A Longer Window for Potential Martian Life
The newly mapped subsurface delta is distinct from the visible, fan-shaped expanse of sediment on the crater floor known as the Western Delta. While the surface-level Western Delta is estimated to be 3.5 billion to 3.7 billion years old, the buried layers are significantly older. Because Mars itself formed roughly 4.5 billion years ago, this hidden delta dates back to the planet’s Noachian to early Hesperian period.
This age difference indicates that Mars experienced multiple phases of water flowing over and shaping its landscape, rather than just a single brief period of moisture. The extended timeframe provides a much larger window of opportunity for microbial life to have emerged and thrived. The deep, fine-scale internal structures of the buried delta could act as a time capsule, preserving the mineral compositions and geochemical conditions of these ancient aqueous events.

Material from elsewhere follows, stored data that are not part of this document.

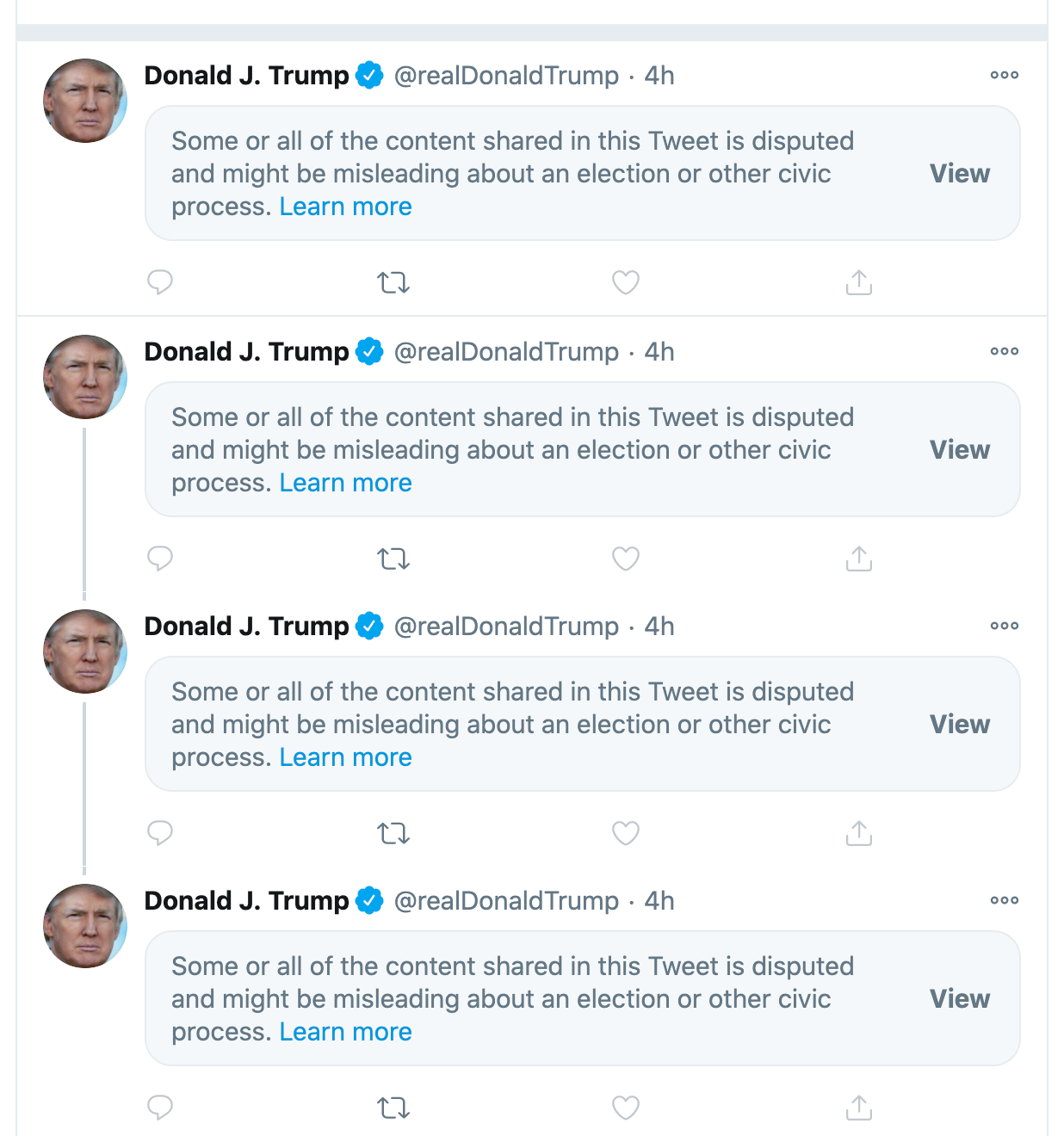
Task: Follow Learn more link in the fourth tweet's notice
Action: tap(345, 1032)
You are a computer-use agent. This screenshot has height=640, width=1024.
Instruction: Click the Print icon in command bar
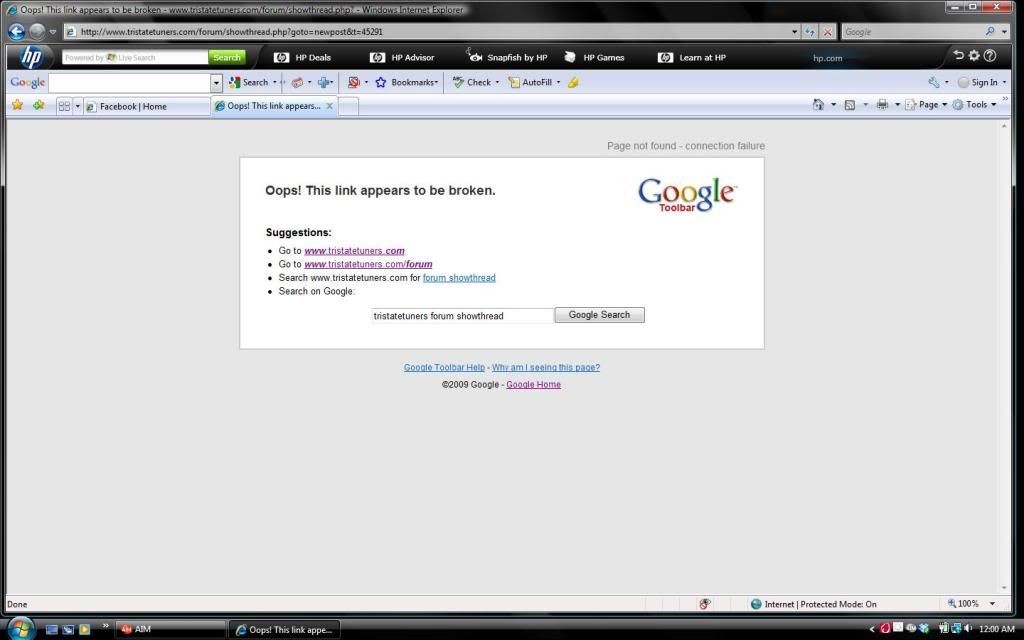pyautogui.click(x=881, y=105)
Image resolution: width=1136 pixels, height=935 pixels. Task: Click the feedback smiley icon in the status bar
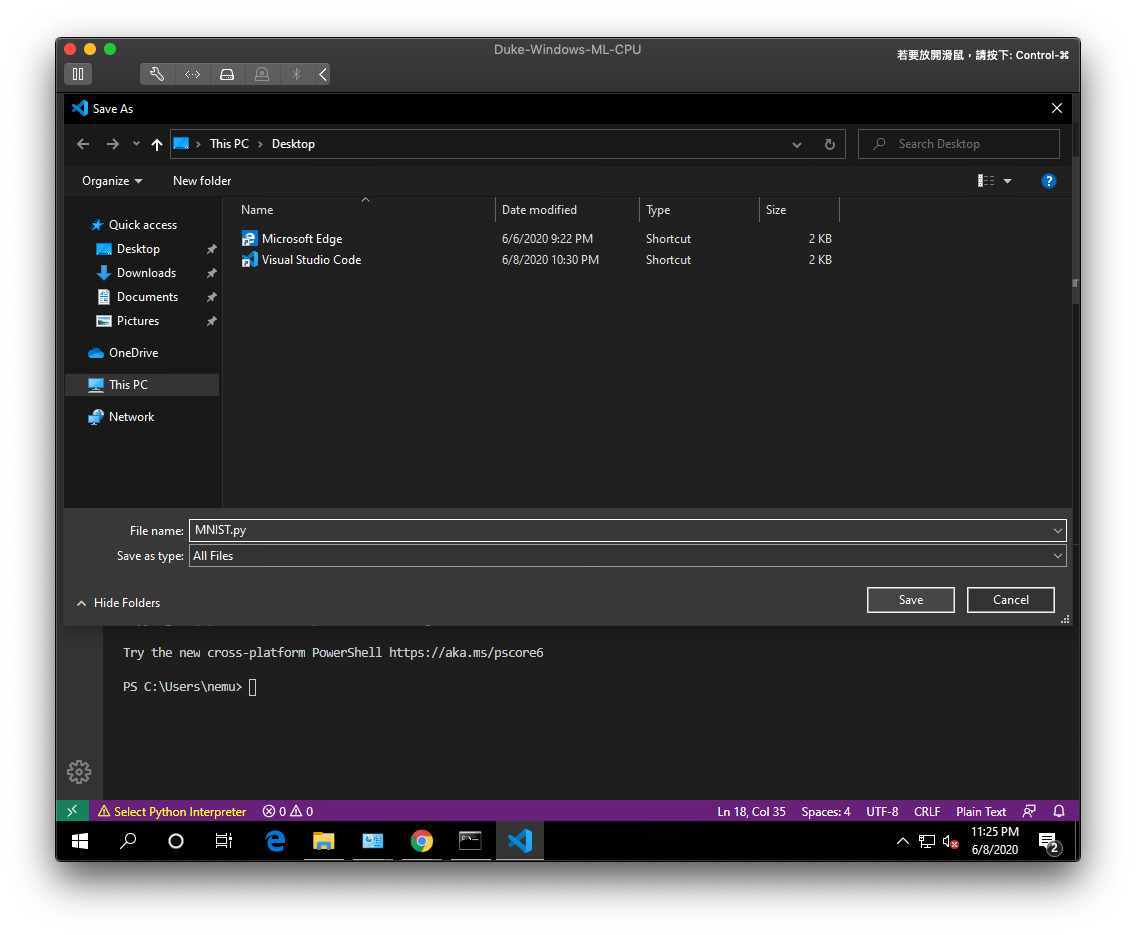coord(1029,810)
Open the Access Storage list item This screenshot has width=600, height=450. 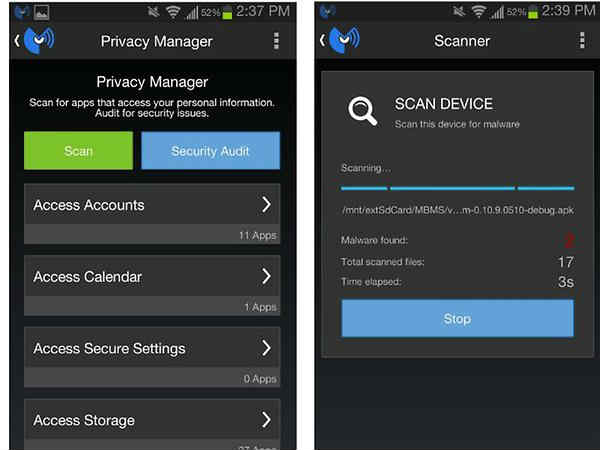(152, 425)
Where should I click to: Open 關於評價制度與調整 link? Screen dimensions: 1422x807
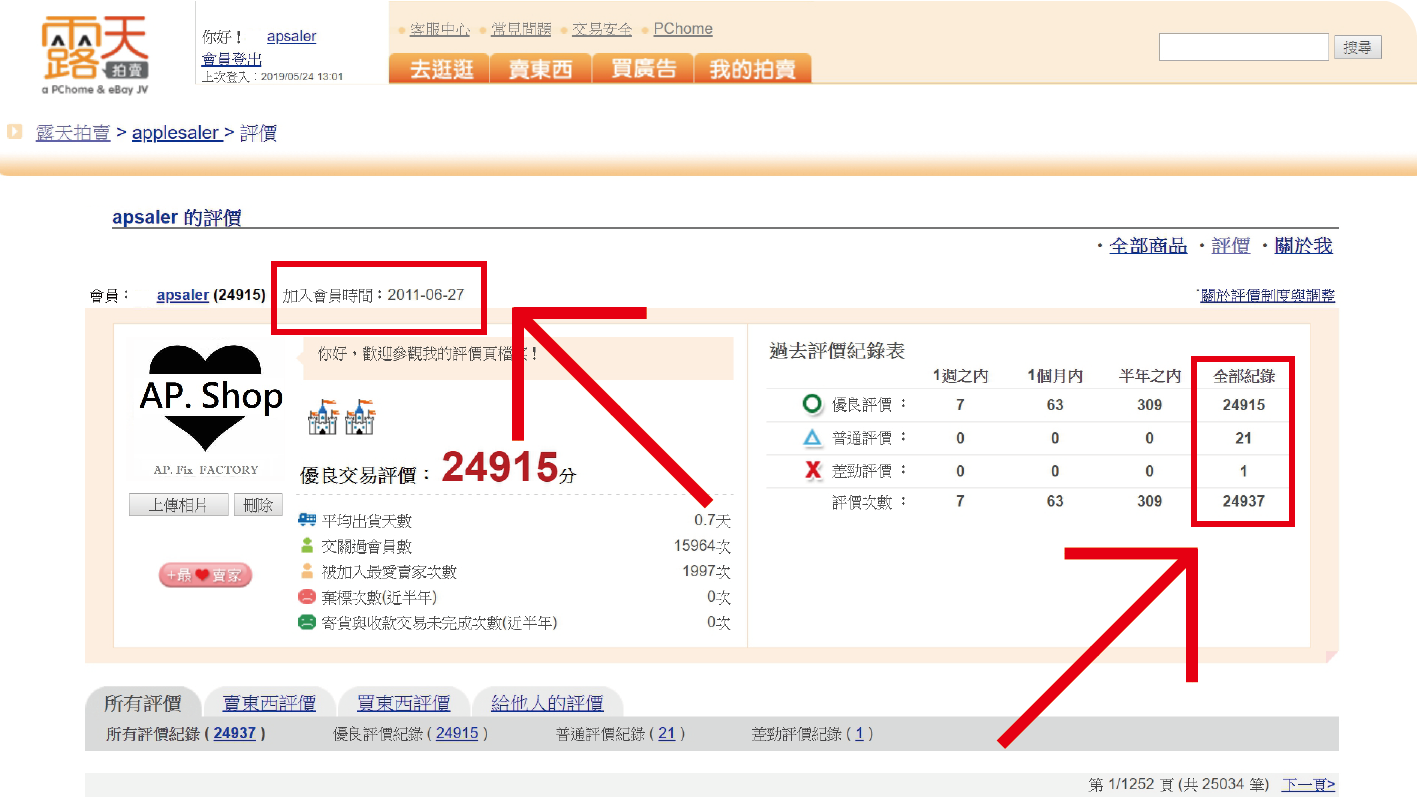[1267, 296]
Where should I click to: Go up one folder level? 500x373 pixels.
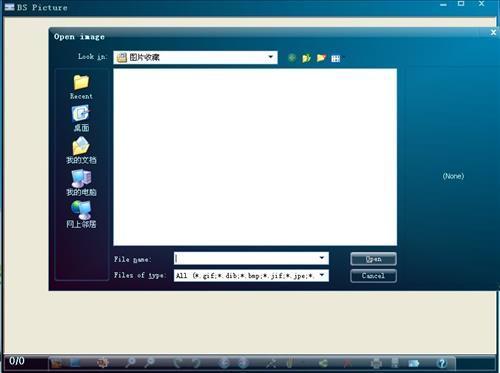pos(306,58)
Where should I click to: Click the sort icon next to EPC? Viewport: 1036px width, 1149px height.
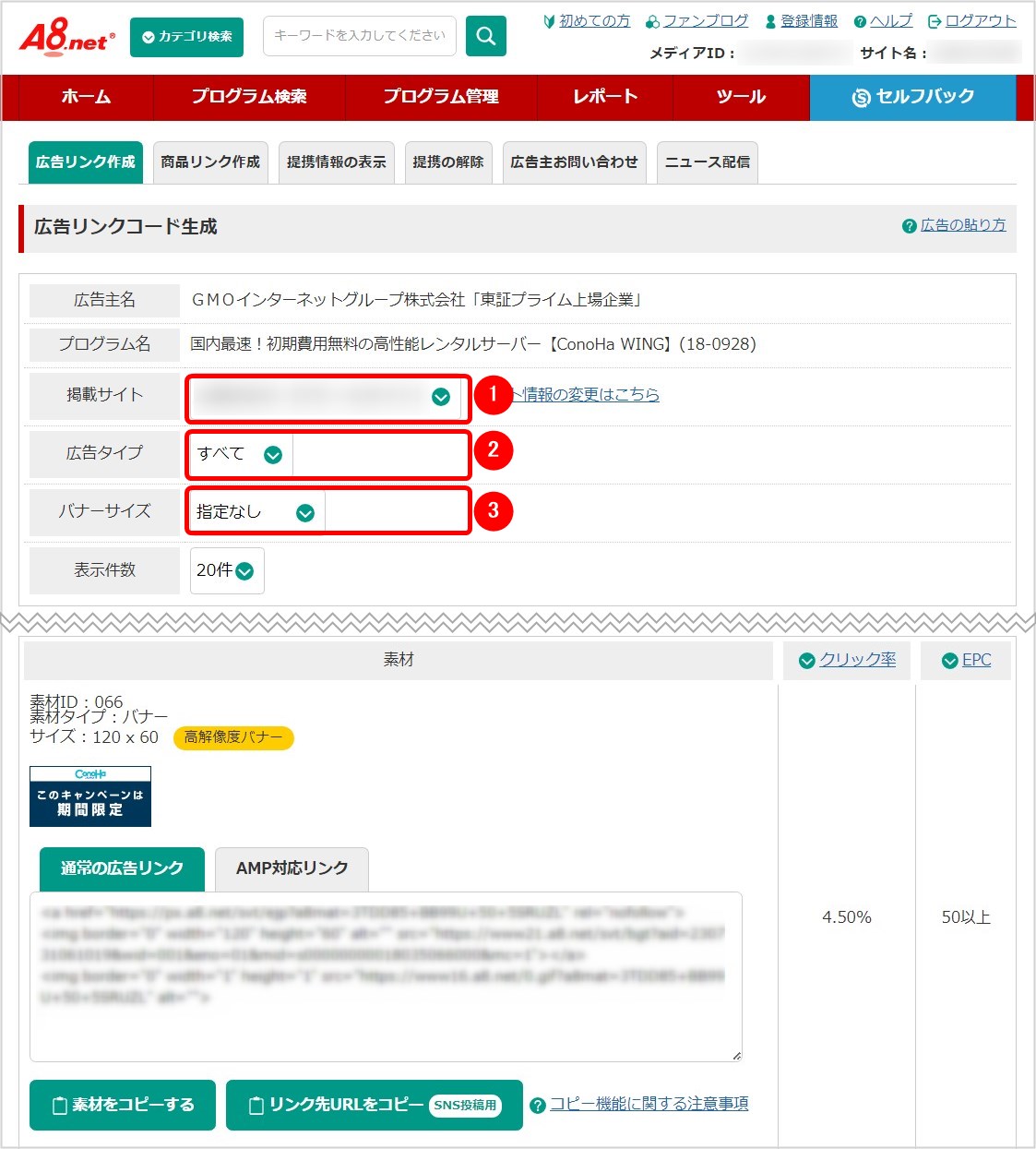tap(948, 659)
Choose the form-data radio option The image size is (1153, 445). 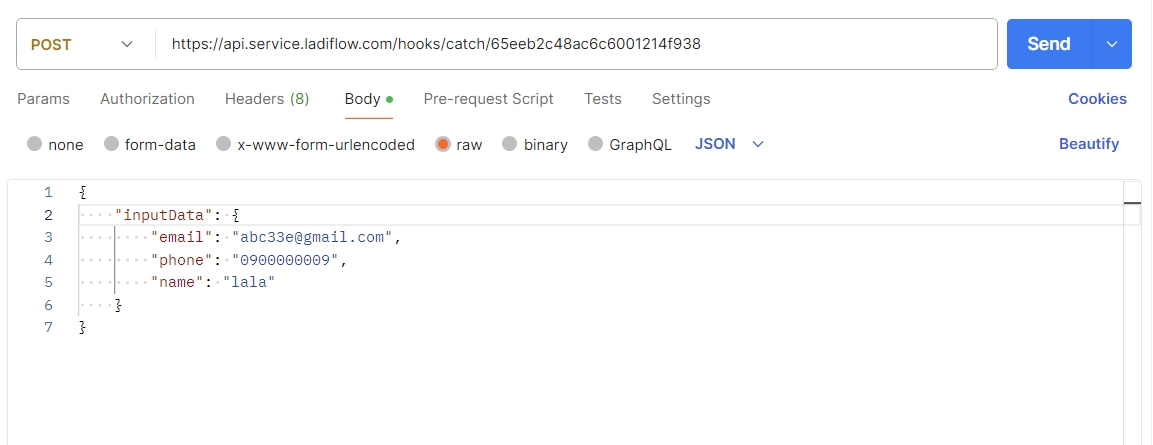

The findings, published in the journal Science Advances, join a growing body of evidence supporting a wet Martian history. Beyond Jezero Crater, multiple exploration zones and orbital images continue to reveal ancient crater lakes and dried channels. Last year, Chinese scientists analyzing data from the Zhurong rover also detected radar signals in the northern plains beneath sandy surfaces, revealing structures that resemble the shores of an ancient ocean. Together, these discoveries highlight the complex evolutionary history of the rocky world and offer renewed hope for finding signs of ancient life preserved in the Martian crust.